[Screenshot grounding data]
______
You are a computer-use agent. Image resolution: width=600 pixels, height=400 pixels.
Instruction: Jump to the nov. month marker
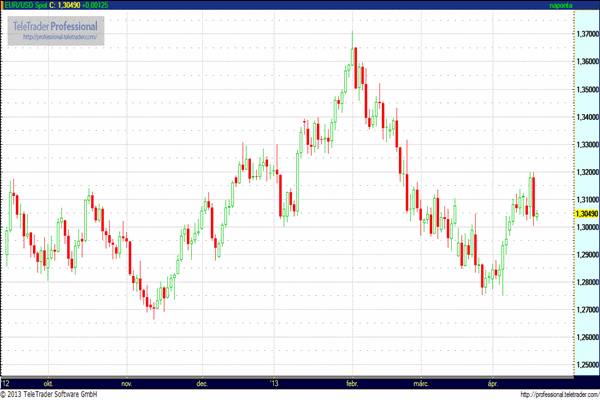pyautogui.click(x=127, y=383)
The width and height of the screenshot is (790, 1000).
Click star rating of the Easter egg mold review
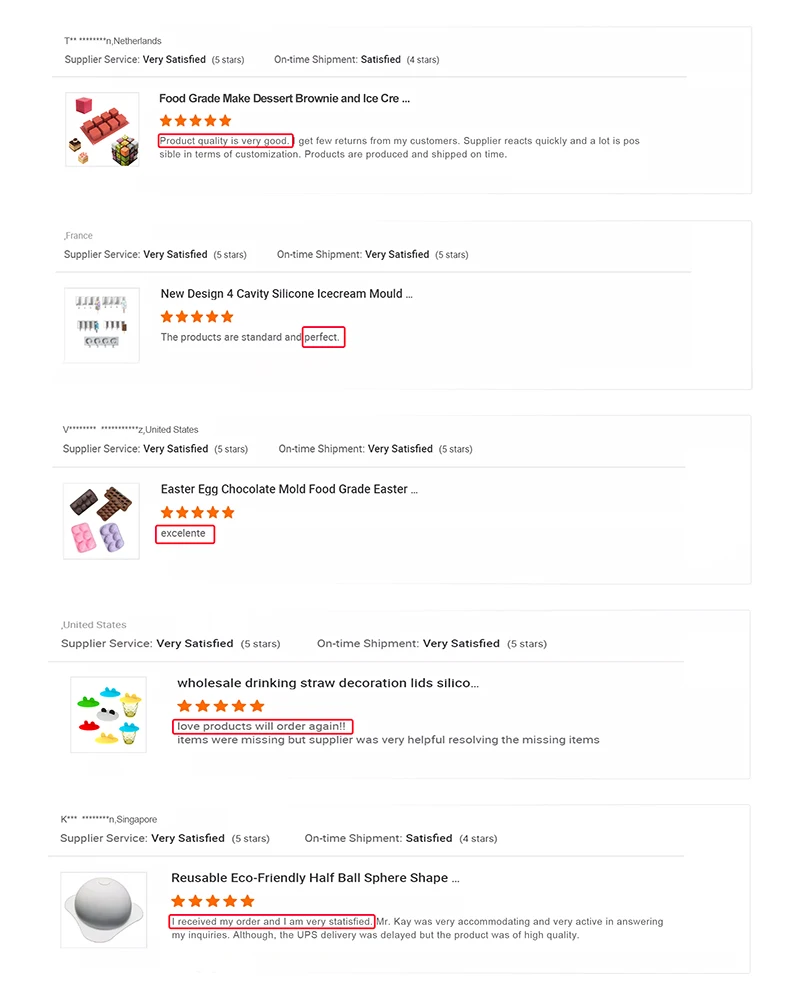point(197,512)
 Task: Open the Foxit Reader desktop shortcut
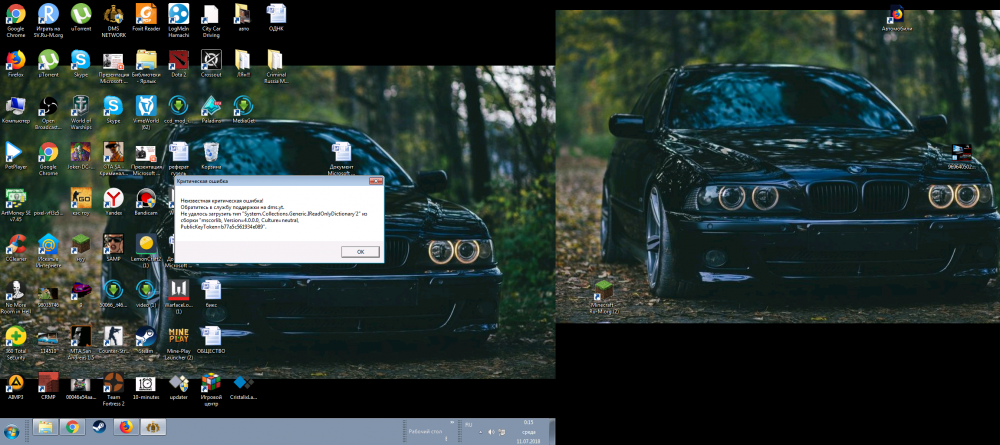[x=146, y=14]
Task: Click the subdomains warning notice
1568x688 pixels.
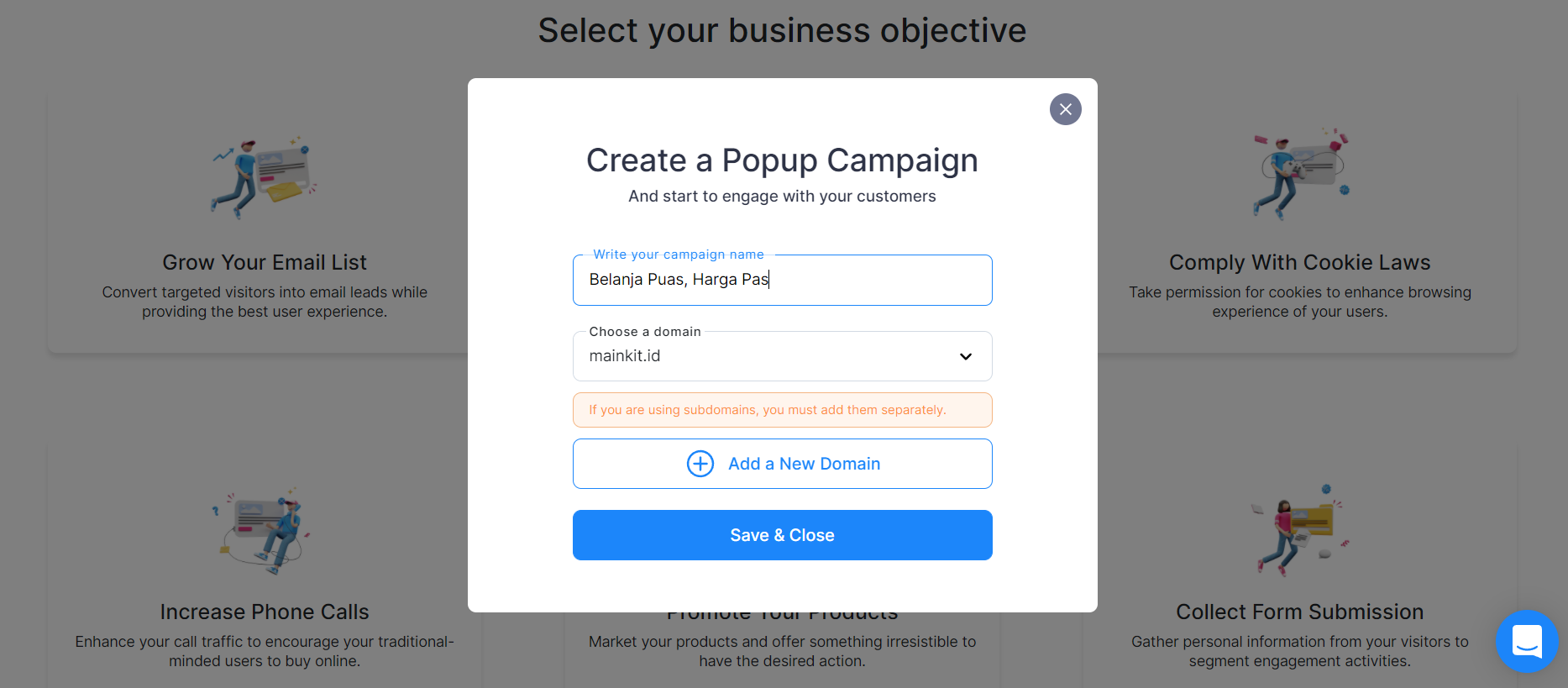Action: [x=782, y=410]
______
Copy every line from the records above that contains the word "height".

**Reply to the task**
You are a computer-use agent. Image resolution: width=600 pixels, height=400 pixels.
The width and height of the screenshot is (790, 1000).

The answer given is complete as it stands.